Saved data entries:
━━━━━━━━━━━━━━━━━━━━

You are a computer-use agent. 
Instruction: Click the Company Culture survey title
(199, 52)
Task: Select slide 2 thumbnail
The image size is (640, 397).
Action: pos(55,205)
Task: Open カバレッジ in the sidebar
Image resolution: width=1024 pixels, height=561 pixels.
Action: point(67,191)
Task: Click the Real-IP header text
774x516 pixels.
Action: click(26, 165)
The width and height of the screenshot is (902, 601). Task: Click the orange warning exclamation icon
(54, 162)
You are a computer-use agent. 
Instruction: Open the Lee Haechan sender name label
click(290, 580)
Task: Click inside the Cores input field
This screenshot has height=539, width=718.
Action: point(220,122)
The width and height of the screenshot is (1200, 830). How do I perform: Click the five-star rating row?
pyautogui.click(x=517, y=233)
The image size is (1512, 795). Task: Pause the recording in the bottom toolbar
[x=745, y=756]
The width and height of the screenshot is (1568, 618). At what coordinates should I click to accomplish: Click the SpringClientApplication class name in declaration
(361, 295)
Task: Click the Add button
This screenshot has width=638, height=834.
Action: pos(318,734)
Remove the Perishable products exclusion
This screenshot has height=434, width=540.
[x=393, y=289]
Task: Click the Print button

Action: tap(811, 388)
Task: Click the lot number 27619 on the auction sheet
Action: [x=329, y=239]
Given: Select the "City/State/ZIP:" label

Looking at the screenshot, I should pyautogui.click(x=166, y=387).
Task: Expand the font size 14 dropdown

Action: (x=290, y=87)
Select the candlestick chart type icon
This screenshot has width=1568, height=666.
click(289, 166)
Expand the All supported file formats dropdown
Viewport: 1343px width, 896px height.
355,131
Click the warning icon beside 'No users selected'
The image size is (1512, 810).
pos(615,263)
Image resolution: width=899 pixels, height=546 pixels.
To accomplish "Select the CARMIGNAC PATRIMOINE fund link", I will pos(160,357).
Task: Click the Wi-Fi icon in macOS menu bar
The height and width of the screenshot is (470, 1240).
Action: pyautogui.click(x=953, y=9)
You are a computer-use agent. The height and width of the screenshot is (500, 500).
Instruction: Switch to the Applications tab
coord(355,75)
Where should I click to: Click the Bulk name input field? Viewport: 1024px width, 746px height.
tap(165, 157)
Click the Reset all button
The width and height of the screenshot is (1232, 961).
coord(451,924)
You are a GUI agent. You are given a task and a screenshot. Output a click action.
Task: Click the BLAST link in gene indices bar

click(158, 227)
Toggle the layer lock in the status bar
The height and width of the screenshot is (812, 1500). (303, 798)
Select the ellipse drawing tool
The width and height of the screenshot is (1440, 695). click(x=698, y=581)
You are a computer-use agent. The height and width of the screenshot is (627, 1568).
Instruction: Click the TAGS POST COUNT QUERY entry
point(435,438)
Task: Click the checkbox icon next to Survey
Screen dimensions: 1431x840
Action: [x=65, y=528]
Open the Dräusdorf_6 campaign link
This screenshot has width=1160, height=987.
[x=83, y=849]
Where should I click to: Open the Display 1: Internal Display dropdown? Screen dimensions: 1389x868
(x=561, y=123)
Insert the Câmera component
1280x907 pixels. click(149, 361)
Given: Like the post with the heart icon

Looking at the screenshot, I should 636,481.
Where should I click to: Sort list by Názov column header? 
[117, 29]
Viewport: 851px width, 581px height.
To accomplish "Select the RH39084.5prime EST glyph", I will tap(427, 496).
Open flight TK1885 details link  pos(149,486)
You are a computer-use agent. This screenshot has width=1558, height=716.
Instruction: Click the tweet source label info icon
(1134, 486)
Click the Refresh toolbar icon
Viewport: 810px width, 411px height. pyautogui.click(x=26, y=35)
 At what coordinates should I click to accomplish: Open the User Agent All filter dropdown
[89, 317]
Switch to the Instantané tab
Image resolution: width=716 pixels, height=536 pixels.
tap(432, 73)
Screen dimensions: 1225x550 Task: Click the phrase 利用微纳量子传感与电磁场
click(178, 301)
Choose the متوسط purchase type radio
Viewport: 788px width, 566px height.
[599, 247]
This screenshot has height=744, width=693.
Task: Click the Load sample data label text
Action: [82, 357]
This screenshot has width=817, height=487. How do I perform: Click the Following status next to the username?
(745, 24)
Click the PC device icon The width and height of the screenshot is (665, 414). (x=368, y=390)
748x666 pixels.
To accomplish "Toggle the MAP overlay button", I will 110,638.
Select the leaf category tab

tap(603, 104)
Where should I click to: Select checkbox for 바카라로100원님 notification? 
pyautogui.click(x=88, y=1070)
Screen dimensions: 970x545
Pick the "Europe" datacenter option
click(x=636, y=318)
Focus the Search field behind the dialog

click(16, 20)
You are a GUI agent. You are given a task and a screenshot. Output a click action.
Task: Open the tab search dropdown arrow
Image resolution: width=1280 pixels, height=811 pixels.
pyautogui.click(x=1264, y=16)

━━━━━━━━━━━━━━━━━━━━

Taking the line with "748x666 pixels." as the first, copy every line through the end of the entries above exactly, with no others.

RESPONSE TO THIS EXERCISE:
748x666 pixels.
To accomplish "Toggle the MAP overlay button", I will 110,638.
Select the leaf category tab

tap(603, 104)
Where should I click to: Select checkbox for 바카라로100원님 notification? 
pyautogui.click(x=88, y=1070)
Screen dimensions: 970x545
Pick the "Europe" datacenter option
click(x=636, y=318)
Focus the Search field behind the dialog

click(16, 20)
You are a GUI agent. You are given a task and a screenshot. Output a click action.
Task: Open the tab search dropdown arrow
Image resolution: width=1280 pixels, height=811 pixels.
pyautogui.click(x=1264, y=16)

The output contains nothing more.